Page 1 of 1

How to choose among different designs

PostPosted: Tue Nov 18, 2014 8:02 pm
by agracia
Dear all,

First of all, this forum was very useful for me because I found many responses to my problems that I could not find in the manual. However, I am still fighting with my design although it is a very easy one. I am a choice experiment user and previously I used the Burgess and Street design because it is quite easy to generate and in several empirical applications I conducted in the past I got very nice results finally published in good agri-econ journals. However, I read several papers that mentioned the limitations of those designs mainly in terms of dominance and I decided to buy the NGENE to generate an efficient or Bayesian design. I read the manual and it was very clear and I started from the easier to more complicated designs.

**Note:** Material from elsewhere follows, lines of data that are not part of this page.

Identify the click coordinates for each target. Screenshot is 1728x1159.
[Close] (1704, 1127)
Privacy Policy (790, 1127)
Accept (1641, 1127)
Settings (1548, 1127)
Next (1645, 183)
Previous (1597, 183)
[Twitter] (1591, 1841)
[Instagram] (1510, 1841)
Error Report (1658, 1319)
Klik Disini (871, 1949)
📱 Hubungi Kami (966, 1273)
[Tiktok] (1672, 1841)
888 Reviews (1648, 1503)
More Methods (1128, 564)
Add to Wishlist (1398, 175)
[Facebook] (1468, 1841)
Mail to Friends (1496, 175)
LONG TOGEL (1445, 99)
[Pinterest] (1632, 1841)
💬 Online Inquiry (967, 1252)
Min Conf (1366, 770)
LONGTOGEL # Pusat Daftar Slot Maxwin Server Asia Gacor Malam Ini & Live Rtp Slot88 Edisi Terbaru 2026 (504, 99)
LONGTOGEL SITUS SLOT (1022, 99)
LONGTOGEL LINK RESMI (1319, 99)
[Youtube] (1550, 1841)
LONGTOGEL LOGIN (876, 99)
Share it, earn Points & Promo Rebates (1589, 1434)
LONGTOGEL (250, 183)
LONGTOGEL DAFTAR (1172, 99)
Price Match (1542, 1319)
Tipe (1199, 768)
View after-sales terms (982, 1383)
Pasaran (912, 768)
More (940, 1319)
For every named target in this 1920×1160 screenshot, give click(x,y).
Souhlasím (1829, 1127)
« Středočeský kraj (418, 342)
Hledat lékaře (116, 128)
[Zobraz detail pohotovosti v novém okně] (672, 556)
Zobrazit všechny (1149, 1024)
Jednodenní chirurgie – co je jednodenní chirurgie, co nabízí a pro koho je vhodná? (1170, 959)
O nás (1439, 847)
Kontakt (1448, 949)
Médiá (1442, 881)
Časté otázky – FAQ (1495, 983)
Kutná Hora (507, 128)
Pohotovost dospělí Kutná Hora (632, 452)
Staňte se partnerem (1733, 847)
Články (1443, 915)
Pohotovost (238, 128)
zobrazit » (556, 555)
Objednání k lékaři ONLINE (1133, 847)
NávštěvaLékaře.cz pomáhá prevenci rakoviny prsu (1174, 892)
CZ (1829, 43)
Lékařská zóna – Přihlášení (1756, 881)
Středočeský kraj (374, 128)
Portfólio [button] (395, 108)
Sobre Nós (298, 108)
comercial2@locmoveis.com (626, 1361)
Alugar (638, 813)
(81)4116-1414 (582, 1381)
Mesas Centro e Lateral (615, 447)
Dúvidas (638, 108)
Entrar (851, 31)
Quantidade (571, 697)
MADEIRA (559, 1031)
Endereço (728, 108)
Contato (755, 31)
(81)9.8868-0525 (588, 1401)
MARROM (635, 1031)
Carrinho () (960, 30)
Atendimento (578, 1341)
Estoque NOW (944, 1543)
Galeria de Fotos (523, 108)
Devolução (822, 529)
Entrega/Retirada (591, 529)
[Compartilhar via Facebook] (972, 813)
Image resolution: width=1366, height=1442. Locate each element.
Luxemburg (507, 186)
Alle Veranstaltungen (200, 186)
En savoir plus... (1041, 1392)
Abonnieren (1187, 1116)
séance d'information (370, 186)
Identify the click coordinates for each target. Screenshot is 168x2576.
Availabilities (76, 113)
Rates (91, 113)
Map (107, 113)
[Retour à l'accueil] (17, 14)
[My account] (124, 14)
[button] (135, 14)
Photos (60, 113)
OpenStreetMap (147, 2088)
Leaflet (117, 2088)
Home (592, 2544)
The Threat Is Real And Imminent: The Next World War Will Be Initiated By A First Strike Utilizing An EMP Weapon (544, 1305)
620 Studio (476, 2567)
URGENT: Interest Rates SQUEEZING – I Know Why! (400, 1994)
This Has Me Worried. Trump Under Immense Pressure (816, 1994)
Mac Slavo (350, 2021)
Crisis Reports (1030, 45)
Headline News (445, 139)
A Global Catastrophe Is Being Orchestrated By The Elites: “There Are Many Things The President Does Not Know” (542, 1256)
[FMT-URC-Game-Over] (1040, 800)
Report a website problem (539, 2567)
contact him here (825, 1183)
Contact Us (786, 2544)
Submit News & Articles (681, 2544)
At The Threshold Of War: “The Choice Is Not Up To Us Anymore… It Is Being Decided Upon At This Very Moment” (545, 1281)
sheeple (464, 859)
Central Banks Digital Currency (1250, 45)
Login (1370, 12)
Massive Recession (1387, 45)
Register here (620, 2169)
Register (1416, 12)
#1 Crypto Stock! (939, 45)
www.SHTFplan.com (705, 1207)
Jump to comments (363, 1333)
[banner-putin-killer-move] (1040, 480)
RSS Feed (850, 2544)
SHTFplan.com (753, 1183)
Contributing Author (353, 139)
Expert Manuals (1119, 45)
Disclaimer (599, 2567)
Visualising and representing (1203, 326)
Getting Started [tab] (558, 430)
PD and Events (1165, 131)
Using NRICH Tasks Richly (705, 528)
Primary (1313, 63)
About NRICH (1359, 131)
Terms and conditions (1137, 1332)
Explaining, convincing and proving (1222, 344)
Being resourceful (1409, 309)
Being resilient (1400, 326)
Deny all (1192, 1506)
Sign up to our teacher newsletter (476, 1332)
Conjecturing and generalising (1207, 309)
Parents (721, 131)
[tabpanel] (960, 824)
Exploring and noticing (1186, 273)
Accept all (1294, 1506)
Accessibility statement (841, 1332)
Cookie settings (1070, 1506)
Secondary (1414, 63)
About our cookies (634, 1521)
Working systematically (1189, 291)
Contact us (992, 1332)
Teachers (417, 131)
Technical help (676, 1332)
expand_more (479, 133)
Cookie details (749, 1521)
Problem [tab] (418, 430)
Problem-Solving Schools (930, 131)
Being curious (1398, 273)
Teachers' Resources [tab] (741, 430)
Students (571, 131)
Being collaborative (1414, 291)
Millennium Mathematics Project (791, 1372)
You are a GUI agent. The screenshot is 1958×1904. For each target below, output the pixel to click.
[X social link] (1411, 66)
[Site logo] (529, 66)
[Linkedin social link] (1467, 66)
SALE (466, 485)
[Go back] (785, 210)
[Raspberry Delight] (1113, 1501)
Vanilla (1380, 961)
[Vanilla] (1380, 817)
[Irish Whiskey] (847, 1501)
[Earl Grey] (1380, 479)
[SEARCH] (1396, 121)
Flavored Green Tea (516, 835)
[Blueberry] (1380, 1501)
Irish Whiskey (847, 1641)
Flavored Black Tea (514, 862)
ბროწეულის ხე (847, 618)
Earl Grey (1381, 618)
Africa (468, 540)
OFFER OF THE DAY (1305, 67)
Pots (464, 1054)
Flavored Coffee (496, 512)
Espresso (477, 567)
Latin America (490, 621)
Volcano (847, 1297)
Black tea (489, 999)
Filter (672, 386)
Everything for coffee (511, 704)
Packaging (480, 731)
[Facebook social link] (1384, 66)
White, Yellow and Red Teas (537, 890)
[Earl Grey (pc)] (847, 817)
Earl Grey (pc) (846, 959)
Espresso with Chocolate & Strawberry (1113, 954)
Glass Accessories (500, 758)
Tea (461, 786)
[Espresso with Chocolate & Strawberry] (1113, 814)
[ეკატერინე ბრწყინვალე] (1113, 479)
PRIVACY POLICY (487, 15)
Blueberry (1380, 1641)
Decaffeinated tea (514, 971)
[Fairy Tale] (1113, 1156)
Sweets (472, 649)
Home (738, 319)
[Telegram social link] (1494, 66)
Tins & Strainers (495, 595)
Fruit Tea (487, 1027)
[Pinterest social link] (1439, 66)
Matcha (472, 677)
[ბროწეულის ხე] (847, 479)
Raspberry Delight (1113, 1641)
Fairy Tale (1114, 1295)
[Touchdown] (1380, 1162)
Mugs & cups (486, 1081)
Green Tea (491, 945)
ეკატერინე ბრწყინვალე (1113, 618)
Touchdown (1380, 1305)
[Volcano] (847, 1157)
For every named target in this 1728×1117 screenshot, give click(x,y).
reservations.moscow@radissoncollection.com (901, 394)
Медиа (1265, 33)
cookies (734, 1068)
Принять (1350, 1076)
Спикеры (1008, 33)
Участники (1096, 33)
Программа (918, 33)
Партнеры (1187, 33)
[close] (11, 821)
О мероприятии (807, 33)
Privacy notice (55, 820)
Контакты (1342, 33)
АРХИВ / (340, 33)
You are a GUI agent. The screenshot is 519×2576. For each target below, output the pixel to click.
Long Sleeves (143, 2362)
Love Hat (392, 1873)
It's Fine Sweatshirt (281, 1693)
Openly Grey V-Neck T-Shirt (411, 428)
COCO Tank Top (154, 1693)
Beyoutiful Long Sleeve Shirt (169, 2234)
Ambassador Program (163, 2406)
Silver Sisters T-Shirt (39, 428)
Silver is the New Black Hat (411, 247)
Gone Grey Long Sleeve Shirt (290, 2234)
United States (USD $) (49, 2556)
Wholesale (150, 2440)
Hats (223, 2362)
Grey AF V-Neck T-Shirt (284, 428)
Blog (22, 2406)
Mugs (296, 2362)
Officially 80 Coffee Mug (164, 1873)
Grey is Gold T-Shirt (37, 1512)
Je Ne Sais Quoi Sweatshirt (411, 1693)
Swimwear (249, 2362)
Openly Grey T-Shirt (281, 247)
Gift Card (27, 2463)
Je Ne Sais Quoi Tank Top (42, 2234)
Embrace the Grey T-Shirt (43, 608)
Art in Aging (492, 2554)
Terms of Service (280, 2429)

Now, I decide to make a post in the forum because after two weeks running different designs, I got many different ones (many times the program was running for hours without giving any feasible design) but I do not know if they are appropriate and I do not have any guideline on how to choose among them.


I want to produce an unlabeled DCE design which has three alternatives where the last one is a no-choice alternative. There are three attributes. The first is the price that it is continuous and fixed (not random) with four levels (3, 5, 7 and 9). The other two attributes are dummy coded with 4 and 2 levels. I have not priors but I plan to conduct a pilot with 10 to 20 respondents. Meanwhile, I am using priors for other papers for agri-food products in my study region or neighborhood regions. The priors are (I am not convince if they are fine but they are the only ones I have available now)

Attribute 1 (price fixed coefficient for the continuous attribute): -1

Attribute 2 with three dummy coded (4 levels)

The mean estimate for the three levels are: 0.9, 0.5 and 0.3 with standard errors of the coefficient equal to 0.10, 0.046 and 0.04
The standard deviation of the mean estimate are: 0.77, 0.7 and 0 with standard errors of 0.118, 0.05 and 0

Attribute 3 with one dummy coded (2 levels)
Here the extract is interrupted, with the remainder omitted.